It snowed heavily in a lot of places on the north side of the Alps on Saturday. But not for long. It started raining, the freezing level is rising and it rains up to 3000 meters. February traditionally is the coldest month, but these kinds of weekends show once again that this is no ordinary winter. But fortunately the cold temperatures will return to the northern Alps this week, but it won't be easy. In this forecast:
It's incredibly mild today and that's already the third time since the third of January (Do you remember? It's the date that it finally started snowing in the Alps). So in the 7,5 weeks that we're experiencing some kind of winter in the Alps we already had three peaks in temperature with rain up to high altitude. Unbelievable. It's extremely mild today, but the temperature will drop a bit on Monday.
A vast low pressure area settles over Scandinavia with the aim of bringing low temperatures down south early this week. Low pressure area Xin is using all the power it has, but high pressure area Gerhard is a tough one. When we look at the jet stream it's obvious why.

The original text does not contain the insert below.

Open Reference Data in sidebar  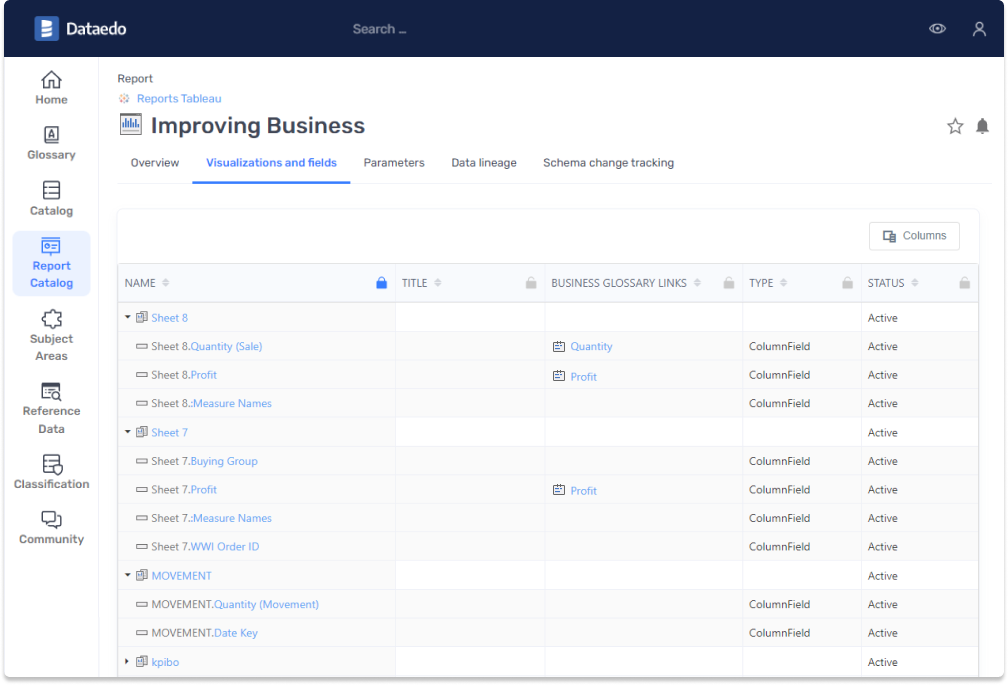click(51, 391)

The current is zonal and at full speed. We just have to wait before it drops to the south and bringing cold air back to the Alps. But it doesn't happen as fast as we all hoped.

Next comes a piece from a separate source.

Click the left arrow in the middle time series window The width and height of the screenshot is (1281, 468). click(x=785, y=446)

The expectation is that cold air will return to the Alps in the night from Tuesday to Wednesday and it will snow deep into the valleys. But it's not 100% sure. If the jet stream doesn't drop that much south, the scenario will be much different. From a weather perspective it's quite exciting. Cold air is returning, but when?
The avalanche danger remains tricky. Already 38 people died in the Alps because of avalanches this winter. The combination of rain, wind and weak layers cause a critical avalanche situation above 2200 meters in a lot of places in the Alps. The avalanche danger in parts of Tyrol even is HIGH (4 on a scale of 5) today. Unfortunately, the danger is hard to see with the naked eye. No matter how big the stoke is, decision methods and systematic filtering of the risks are the only ways to take calculated decisions. Always check the local avalanche forecast and adapt your plans to it. Avalanche beacon, shovel and probe are a MUST. If you don't have any knowledge, start working on it or go out with a mountain guide.
Rain, mild temperatures, wind and a complex snow cover. For now: hold your horses. Only touring is possible under the guidance of experts in the southern Alps where they didn't have that much rain. A conservative route choice is thereby recommended.